Watching Katko straddle the crazy to get the resolution he co-sponsored passed made you fear for every hamstring the man owns. Speaker after speaker tried to find polite ways to call Katko either a rube or a sucker. Meanwhile, the Democrats, in the person of co-sponsor Thompson, seem convinced that the fact that the resolution is “bipartisan” has some ultimate legislative salience in the Congress, and some ultimate political salience in the country, which is something I doubt profoundly. People don’t give a fck about bipartisanship. It’s neither a dealmaker nor a dealbreaker. It’s a green-room amenity, like sodas and a crudité plate. Thankfully, Rep. Tim Ryan showed up to inveigh against the futility of it all.
To the other 90% of our friends on the other side of the aisle, holy cow. Incoherence. No idea what you’re talking about. Benghazi, you guys chased the former Secretary of State all over the country, spent millions of dollars. We have people scaling the Capitol, hitting the Capitol police with lead pipes across the head and we can’t get bipartisanship. What else has to happen in this country? Cops, this is a slap in the face to cops across America. If we’re going to take on China, reverse climate change, we need two political parties in this country that are both living in reality and you ain’t one of them.

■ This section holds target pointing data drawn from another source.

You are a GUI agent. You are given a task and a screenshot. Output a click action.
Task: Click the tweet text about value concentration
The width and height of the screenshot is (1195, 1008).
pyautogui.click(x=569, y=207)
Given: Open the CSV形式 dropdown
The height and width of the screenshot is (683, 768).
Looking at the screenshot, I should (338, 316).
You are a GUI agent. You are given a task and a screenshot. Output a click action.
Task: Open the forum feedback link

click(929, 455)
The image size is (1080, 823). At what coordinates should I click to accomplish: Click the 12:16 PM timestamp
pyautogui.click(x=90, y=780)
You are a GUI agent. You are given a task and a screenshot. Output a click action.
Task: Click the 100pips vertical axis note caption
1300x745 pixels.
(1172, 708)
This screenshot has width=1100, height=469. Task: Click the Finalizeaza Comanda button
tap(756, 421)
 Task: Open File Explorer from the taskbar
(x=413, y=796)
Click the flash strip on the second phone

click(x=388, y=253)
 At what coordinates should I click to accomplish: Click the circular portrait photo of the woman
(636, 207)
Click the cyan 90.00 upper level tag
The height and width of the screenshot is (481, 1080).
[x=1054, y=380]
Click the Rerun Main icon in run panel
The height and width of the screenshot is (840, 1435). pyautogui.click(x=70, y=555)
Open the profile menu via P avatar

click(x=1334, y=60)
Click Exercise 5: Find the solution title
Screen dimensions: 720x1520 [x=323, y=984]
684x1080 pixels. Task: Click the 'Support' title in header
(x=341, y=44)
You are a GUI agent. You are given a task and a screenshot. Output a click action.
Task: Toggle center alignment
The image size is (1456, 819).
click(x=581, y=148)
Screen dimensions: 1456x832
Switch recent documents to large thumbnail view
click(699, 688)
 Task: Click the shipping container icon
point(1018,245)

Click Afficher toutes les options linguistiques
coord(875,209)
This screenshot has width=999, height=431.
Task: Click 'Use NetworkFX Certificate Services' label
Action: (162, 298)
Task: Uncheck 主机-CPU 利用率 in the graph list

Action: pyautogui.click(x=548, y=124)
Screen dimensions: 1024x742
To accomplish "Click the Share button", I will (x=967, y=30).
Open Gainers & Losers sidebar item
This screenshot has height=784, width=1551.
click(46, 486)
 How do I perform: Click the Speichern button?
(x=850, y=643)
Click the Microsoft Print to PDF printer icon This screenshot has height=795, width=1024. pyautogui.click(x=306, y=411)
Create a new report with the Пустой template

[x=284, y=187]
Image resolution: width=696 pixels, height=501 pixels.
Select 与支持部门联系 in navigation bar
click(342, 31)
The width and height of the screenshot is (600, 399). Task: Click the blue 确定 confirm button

To which Katko responded in his best hall-monitor voice that things were getting impermissibly partisan and emotional. Because, when you come right down to it, John Katko is a Republican, too. At loose moments, he let that slip through. For example, the regular GOP stance on the commission is that it ought to investigate the disturbances last summer following the murder of George Floyd. (Rep. Marjorie Taylor Greene ranted about them in her one minute of debate time.) But Katko tried another tack.
And of course we can’t forget the 2017 terrorist attack against Republican members of Congress during practice for the congressional baseball game. Were it not for the officers involved, there would be scores of dead congressmen. That’s the plain truth.
This is a matter of comparing apples and salamanders. The 2017 episode was the work of one man, James Hodgkinson, and he was killed by the officers at the scene. There was a Secret Service investigation almost immediately after the shooting. As far as I know, there haven’t even been rumors of other people involved in the shooting. Hodgkinson was vocal in his dislike of Republicans and clearly came to the ballfield to attack them that morning, but he did it all on his own. An awful event, certainly, but if Katko thinks a 1/6 commission should examine it, then he’s as invested in delay and deflection as Greene is.
And, unless Mitch McConnell is taken off to glory and replaced by Zombie Paul Douglas, this thing is as dead as Kelsey’s nuts in the Senate anyway. Ten Republicans would have to vote for it and, well, no. It’s time for Democrats simply to put together a select committee of their own, issue subpoenas, and let the chips fall.